═════ Records shown
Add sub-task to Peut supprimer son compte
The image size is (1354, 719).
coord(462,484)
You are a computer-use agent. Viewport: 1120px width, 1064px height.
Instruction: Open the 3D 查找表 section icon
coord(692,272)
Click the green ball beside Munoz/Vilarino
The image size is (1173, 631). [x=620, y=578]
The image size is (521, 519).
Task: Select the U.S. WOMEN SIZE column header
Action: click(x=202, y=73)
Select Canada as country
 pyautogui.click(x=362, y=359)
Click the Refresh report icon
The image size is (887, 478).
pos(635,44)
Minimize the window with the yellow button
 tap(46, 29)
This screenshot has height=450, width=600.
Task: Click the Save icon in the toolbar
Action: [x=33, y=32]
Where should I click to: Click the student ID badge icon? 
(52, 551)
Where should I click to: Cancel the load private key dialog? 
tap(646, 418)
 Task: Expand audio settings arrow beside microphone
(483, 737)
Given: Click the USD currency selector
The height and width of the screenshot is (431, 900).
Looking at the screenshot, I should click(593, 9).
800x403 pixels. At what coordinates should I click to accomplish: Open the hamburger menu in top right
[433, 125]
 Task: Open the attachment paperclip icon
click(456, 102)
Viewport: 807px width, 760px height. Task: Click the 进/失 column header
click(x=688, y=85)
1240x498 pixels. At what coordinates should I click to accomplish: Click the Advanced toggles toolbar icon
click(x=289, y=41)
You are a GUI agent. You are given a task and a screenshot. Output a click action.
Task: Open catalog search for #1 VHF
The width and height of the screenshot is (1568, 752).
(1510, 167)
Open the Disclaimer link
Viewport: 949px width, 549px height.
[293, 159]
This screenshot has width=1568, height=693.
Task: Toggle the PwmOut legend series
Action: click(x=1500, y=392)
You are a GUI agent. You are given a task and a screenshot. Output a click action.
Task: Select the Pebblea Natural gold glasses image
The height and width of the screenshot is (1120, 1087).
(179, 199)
══════════
Prompt: Repeat nothing before the line containing "Task: Open the attachment paperclip icon"; repeat that line and every later line of the listing exactly.

Result of this task:
 Task: Open the attachment paperclip icon
click(456, 102)
Viewport: 807px width, 760px height. Task: Click the 进/失 column header
click(x=688, y=85)
1240x498 pixels. At what coordinates should I click to accomplish: Click the Advanced toggles toolbar icon
click(x=289, y=41)
You are a GUI agent. You are given a task and a screenshot. Output a click action.
Task: Open catalog search for #1 VHF
The width and height of the screenshot is (1568, 752).
(1510, 167)
Open the Disclaimer link
Viewport: 949px width, 549px height.
[293, 159]
This screenshot has width=1568, height=693.
Task: Toggle the PwmOut legend series
Action: click(x=1500, y=392)
You are a GUI agent. You are given a task and a screenshot. Output a click action.
Task: Select the Pebblea Natural gold glasses image
The height and width of the screenshot is (1120, 1087).
(179, 199)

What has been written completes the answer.